O zr. Elisio Macambira lançou a Confederação Brasileira de MMA em março deste ano, em cerimônia que contou com a participação do ministro dos Esportes, Aldo Rebelo. A polêmica envolvendo sua instituição, no entanto, é em relação ao nome. O ex-lutador Amaury Bitetti diz ter registrado a Confederação Brasileira de MMA em Diário Oficial no ano de 2009, enquanto Macambira levou o mesmo nome a cartório dois anos mais tarde. Podem criar confederações a Lei Pelé permite isso, tem várias pessoas e confederações como o mesmo ideal, mas a ideia é dividir poderes e deixar todo mundo numa coisa só. Todos unidos pelo bem do esporte.
Muitos

"organizadores" desses eventos tem se aproveitado dessa crescente popularidade mundial para realizar eventos de caráter no mínimo duvidoso, esclarecendo melhor conseguem altos patrocínios de empresas cujo proprietários leigos no assunto acreditam estar associando sua marca a um grande evento e consequentemente apoio ao esporte.

Tais organizadores na maioria das vezes mesmo sob contrato não pagam a bolsa aos lutadores que recorrem à Justiça e tais eventos nem sempre atingem o público esperado. Recentemente houve um lutador que ficou tetraplégico numa luta de um evento praticamente sem regras e que não era afiliado a nenhuma confederação.

O entendimento entre as confederações em prol de uma única confederação seria útil para todos no esporte, pois evitaria qualquer pessoa fazer eventos sem credibilidade nenhuma, sem regras, sem ambulância não preservando a integridade física do atleta, sem pagamento de bolsa ao atleta, sem valores superfaturados perante os patrocinadores, dessa forma o esporte cresceria de maneira saudável e organizada protegendo ainda mais os interesses do atleta com eventos sob a supervisão da Confederação.

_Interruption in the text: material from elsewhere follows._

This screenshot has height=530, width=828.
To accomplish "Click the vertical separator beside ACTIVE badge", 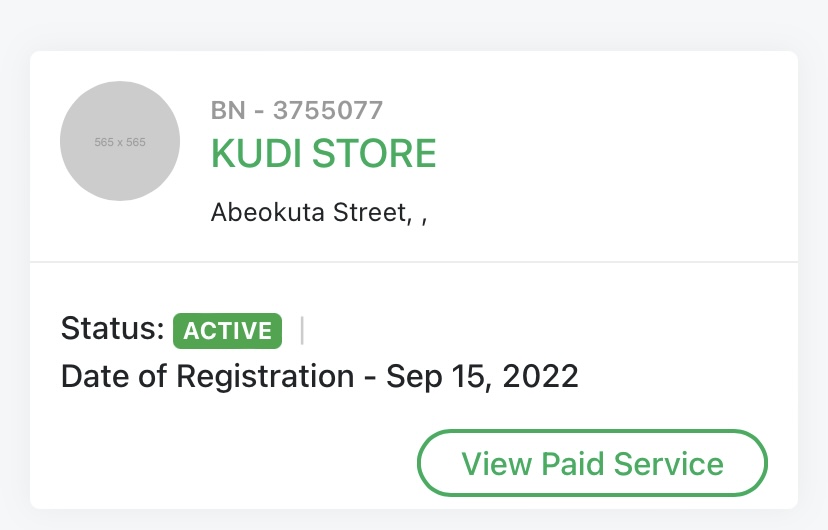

Caso contrário, atletas saem prejudicados financeiramente ou e fisicamente e empresários não correm o risco de estar associando a marca de sua empresa à eventos sem credibilidade nenhuma, os atletas de MMA são pessoas que tentam sobreviver da luta e ou do sonho de se tornar um competidor internacional ou até campeão. Ficaremos com a expectativa que tais confederações apoiadas pela Lei Pelé se reunam em uma só em prol ao crescimento e ao bem do esporte.